SEX AND THE CITY

To study evolution, Munshi-South has traveled to some pretty farflung locations: Southeast Asia, to study how the mating behavior of small mammals is affected by logging operations, and Africa, to research how the migration patterns and stress levels of forest elephants are affected by the petroleum operations there.

Mice in Manhattan might seem a far cry from that earlier research, but it’s really not, he says. “Urbanism is basically one of these large-scale dramatic transformations of landscapes,” he says. “And maybe one of the most complete transformations from a seminatural state to a use that’s dominated by human activity.” The common thread to this work, he says, is understanding how animals cope with a rapidly changing environment.

POPULATION GENETICS The study of the genetic makeup of populations and how the genetic composition of a population changes.

Urbanization isn’t the only human-caused environmental change that animals face, of course—climate change is another big one—but it’s one that has taken on pressing urgency in recent years.

GENE POOL The total collection of alleles in a population.

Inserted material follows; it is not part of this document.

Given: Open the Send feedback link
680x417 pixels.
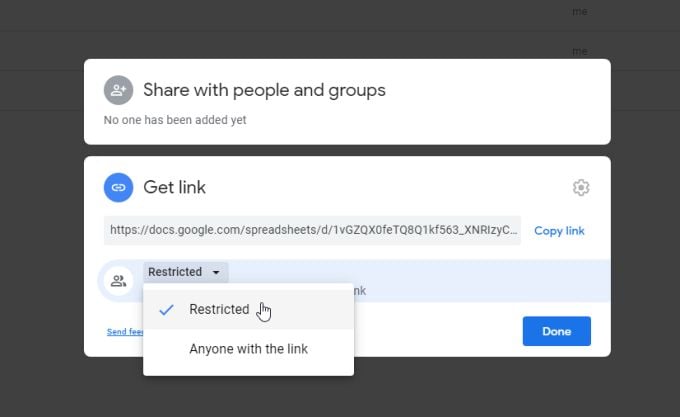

“Already 50% of people live in cities,” says Munshi-South. “It’s going to be 60% in like 15 years, and it’s just going to keep going up and up.” In fact, demographers predict that the human population will reach 9 billion in 2050, and that by then 70% of us—roughly 6 billion people—will live in cities. All those urban dwellers represent a significant evolutionary force to be reckoned with. So it’s important to understand how our fellow animals are adapting—or not adapting—to city life.

ALLELE FREQUENCY The relative proportion of an allele in a population.

If you’re an evolutionary biologist, and you want to understand how a group of organisms is coping with environmental changes, you need to know something about their underlying genetics—and not just the genetics of individuals, but of the population as a whole. For that, you need the tools of population genetics. Population genetics allows scientists to understand the nature of evolutionary change as it is reflected in the genes of a population. Essentially, it’s a way to take stock of who’s reproducing, who isn’t, and the consequences for the population as a whole.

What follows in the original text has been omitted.